Fairfax Teen Suicide in Baltimore?
Posted by:
FUNdamental
()
Date: October 22, 2009 09:22AM
Still desperate to find out how his 16-year-old daughter died in Baltimore last year, a Fairfax County man drove to Baltimore this month to press auto theft charges against the young men who allegedly found Annie McCann, dumped her body and took her car. But Baltimore police intervened, no charges were filed, and the McCanns feel as if they still have no answers, the girl's father said.
Annie McCann, a junior at West Potomac High School, was found dead early Nov. 2 behind a dumpster near a Baltimore housing complex. After consulting with the Maryland medical examiner, Baltimore police said the teen's death was a suicide caused by drinking toxic amounts of the disinfectant Bactine, which contains the anesthetic lidocaine. Annie McCann had been carrying Bactine to keep her newly pierced ears from becoming infected, her parents said.

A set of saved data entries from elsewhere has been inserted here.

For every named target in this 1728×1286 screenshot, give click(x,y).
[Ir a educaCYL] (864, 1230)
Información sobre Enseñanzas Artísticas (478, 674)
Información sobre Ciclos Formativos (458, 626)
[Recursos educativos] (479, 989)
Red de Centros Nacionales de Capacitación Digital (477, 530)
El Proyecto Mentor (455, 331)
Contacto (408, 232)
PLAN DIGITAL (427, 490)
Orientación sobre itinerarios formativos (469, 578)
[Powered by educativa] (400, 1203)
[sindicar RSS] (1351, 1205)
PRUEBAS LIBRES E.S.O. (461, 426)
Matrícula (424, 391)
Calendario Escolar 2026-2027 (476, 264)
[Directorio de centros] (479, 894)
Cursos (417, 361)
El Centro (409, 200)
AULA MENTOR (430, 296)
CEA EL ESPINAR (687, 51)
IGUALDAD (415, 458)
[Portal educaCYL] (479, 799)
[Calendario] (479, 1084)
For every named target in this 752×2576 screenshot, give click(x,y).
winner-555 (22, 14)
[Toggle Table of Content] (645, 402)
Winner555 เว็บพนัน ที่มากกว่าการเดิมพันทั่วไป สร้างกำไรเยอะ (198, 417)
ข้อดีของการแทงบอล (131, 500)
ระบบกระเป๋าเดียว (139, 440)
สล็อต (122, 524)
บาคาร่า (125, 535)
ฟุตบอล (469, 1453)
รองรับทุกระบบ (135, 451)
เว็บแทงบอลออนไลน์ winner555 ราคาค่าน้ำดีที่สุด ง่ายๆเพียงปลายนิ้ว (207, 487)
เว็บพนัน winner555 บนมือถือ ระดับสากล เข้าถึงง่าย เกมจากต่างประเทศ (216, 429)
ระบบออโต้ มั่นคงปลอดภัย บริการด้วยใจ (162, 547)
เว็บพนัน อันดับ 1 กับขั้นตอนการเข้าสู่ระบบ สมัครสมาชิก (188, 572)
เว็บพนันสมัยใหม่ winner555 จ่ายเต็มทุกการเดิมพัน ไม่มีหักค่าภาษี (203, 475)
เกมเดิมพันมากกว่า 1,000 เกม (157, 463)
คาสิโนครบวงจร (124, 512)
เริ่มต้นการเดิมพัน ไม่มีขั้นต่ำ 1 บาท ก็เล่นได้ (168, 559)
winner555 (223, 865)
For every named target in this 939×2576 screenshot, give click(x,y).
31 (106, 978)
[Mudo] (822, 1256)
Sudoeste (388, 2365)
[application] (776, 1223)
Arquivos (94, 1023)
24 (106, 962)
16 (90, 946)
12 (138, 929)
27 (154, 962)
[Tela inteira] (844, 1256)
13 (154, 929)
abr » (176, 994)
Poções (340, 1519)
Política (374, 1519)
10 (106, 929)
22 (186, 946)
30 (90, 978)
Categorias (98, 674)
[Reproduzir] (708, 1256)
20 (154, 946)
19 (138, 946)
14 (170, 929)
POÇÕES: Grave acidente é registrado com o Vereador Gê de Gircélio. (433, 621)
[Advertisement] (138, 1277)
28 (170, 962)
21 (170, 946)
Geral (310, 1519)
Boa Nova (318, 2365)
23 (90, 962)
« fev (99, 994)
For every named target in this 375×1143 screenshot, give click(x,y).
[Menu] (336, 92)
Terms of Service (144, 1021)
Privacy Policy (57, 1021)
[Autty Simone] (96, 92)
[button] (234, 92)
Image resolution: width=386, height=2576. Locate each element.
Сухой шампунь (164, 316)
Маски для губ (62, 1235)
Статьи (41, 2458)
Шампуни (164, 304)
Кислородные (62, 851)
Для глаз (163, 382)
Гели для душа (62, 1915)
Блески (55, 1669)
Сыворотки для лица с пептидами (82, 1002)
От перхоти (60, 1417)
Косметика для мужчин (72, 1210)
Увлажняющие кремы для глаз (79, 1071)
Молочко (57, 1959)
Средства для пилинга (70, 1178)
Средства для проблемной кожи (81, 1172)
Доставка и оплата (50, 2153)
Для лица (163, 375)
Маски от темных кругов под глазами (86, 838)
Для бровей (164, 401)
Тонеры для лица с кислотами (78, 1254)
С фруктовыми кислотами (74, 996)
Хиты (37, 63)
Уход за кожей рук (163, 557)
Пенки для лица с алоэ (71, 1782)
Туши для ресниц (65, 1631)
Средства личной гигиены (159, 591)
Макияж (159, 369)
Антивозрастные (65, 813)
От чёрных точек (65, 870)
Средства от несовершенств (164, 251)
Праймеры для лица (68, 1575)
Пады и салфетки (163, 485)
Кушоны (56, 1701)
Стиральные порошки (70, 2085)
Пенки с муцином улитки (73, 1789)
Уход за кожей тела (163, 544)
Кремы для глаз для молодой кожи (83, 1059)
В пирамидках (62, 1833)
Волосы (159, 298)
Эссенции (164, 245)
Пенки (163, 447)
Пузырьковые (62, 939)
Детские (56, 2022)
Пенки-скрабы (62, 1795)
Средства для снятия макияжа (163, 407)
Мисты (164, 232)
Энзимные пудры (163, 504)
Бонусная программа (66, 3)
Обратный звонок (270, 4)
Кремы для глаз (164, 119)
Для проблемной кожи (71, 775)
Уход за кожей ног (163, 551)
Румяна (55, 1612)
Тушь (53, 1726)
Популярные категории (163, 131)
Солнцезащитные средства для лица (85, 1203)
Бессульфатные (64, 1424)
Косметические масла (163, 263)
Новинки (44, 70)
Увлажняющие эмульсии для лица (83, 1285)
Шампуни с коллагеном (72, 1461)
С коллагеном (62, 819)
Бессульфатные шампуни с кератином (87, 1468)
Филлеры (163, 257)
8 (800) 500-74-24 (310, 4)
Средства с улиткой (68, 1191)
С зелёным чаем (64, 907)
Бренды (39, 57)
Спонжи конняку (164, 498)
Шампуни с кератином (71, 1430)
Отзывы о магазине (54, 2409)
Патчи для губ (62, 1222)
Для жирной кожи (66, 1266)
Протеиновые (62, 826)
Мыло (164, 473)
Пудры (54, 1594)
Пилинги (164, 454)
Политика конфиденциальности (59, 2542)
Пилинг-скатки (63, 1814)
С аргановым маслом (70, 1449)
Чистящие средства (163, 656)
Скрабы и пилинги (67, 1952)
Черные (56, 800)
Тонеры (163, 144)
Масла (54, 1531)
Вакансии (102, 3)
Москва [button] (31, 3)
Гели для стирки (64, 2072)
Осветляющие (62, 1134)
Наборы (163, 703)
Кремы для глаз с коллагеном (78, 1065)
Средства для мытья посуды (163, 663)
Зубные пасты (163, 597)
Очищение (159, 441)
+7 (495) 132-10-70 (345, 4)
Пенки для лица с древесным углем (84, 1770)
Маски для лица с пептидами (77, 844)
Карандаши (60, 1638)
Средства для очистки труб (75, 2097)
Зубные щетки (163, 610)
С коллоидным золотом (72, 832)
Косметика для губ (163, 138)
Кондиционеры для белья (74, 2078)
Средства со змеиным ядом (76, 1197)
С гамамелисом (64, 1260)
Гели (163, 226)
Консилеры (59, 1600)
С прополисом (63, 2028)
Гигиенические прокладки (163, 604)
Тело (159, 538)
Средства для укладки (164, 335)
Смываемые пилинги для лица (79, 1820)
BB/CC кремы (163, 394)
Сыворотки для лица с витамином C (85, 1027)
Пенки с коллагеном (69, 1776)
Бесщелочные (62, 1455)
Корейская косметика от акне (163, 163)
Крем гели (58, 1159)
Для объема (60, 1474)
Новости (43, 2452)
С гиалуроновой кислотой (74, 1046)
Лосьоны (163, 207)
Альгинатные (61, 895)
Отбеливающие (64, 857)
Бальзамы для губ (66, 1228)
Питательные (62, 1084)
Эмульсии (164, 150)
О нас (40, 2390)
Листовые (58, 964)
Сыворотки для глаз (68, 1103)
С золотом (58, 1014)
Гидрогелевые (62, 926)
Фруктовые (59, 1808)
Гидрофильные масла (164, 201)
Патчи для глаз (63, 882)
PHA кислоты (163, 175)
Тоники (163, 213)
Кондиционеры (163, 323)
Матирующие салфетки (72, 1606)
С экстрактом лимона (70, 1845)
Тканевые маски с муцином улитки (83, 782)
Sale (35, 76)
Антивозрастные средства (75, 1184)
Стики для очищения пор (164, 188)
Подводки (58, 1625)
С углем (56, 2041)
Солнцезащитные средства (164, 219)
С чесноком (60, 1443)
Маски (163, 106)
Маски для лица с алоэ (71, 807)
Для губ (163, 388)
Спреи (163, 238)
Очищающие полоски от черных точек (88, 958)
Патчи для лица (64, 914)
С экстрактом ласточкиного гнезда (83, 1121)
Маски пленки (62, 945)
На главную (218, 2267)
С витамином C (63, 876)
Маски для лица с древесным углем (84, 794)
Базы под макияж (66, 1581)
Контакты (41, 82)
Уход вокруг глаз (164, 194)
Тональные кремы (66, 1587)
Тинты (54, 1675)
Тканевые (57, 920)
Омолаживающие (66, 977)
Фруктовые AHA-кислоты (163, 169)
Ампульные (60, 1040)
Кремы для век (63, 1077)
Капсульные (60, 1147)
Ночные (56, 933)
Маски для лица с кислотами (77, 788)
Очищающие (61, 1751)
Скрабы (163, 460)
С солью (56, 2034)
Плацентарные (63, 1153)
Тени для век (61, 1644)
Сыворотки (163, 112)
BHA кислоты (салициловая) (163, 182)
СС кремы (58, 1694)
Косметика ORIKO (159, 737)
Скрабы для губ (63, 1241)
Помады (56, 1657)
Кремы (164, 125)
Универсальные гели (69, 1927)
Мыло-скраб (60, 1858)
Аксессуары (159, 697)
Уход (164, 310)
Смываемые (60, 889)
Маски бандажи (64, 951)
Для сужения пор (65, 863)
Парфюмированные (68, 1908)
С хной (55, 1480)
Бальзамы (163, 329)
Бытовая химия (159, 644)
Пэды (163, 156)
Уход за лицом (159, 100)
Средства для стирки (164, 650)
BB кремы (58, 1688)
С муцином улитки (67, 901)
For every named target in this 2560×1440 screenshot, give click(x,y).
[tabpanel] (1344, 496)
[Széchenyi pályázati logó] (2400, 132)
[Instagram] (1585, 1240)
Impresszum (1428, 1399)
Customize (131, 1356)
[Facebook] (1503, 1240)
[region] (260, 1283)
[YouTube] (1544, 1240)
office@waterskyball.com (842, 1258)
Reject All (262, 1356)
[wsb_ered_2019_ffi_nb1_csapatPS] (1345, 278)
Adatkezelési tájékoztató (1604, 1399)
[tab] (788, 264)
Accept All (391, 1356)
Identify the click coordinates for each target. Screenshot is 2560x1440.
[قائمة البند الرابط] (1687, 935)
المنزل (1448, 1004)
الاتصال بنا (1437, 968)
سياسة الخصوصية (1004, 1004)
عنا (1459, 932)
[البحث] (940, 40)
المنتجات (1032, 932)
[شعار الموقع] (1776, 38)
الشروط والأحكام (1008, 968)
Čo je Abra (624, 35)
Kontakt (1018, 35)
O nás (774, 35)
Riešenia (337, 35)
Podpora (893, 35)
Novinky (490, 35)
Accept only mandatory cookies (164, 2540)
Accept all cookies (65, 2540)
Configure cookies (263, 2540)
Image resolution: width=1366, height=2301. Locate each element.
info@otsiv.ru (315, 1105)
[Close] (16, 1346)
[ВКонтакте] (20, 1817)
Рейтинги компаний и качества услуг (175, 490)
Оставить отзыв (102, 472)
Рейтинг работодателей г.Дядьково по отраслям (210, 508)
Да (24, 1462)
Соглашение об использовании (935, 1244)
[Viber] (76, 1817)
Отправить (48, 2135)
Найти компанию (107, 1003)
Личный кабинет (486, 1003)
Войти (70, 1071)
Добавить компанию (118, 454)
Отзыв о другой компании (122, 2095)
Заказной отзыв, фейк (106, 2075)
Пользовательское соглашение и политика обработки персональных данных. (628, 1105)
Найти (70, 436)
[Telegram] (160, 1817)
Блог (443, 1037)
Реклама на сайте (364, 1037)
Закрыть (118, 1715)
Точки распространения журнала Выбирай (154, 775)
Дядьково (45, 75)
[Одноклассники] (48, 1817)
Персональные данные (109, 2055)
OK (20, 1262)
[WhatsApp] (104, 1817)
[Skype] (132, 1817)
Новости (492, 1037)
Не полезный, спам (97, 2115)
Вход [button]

The suicide finding only compounded the McCanns' misery, and their confusion, because their daughter never went to Baltimore and didn't know anyone there.
The case is "still unresolved," Daniel McCann said Monday, releasing copies of a letter he sent to Baltimore Mayor Sheila Dixon; the auto theft complaint he intended to file against five people who he thinks went joy riding in his car after tossing his daughter's body out of it Nov. 1; and notes from a conversation he had with the head of the Baltimore police homicide unit, who dissuaded him from filing charges.
On Oct. 10, fearful that the statute of limitations would run out on an auto theft charge, McCann went to Baltimore and tried to file charges against the five young men who his investigators think discovered his Volvo sedan with his daughter in the back seat.
He was hopeful that bringing charges might persuade the men to provide more information about her death. While in the Baltimore court commissioner's office with a detailed affidavit, McCann received a call from Maj. Terry McLarney, who urged McCann not to file the charges.
McCann didn't. But he said the police have taken no action since, and his letter to Dixon has not been answered.
Anthony Guglielmi, spokesman for the Baltimore police, expressed sympathy for the family, but added that "our investigation revealed this is a suicide" and that arresting the alleged auto thieves would not have resolved Annie McCann's death. He said that DNA found on a Bactine bottle at the scene showed that Annie McCann's lips had been on the bottle, her fingerprints were on the bottle, and "that's pretty indicative of an overdose."
Guglielmi said there was no statute of limitations on auto theft, and that McCann was free to file the charges if he wanted. He said police were considering seeking misdemeanor charges of unauthorized use of a vehicle, because there was no proof of whether Annie McCann granted the young men permission to take the Volvo.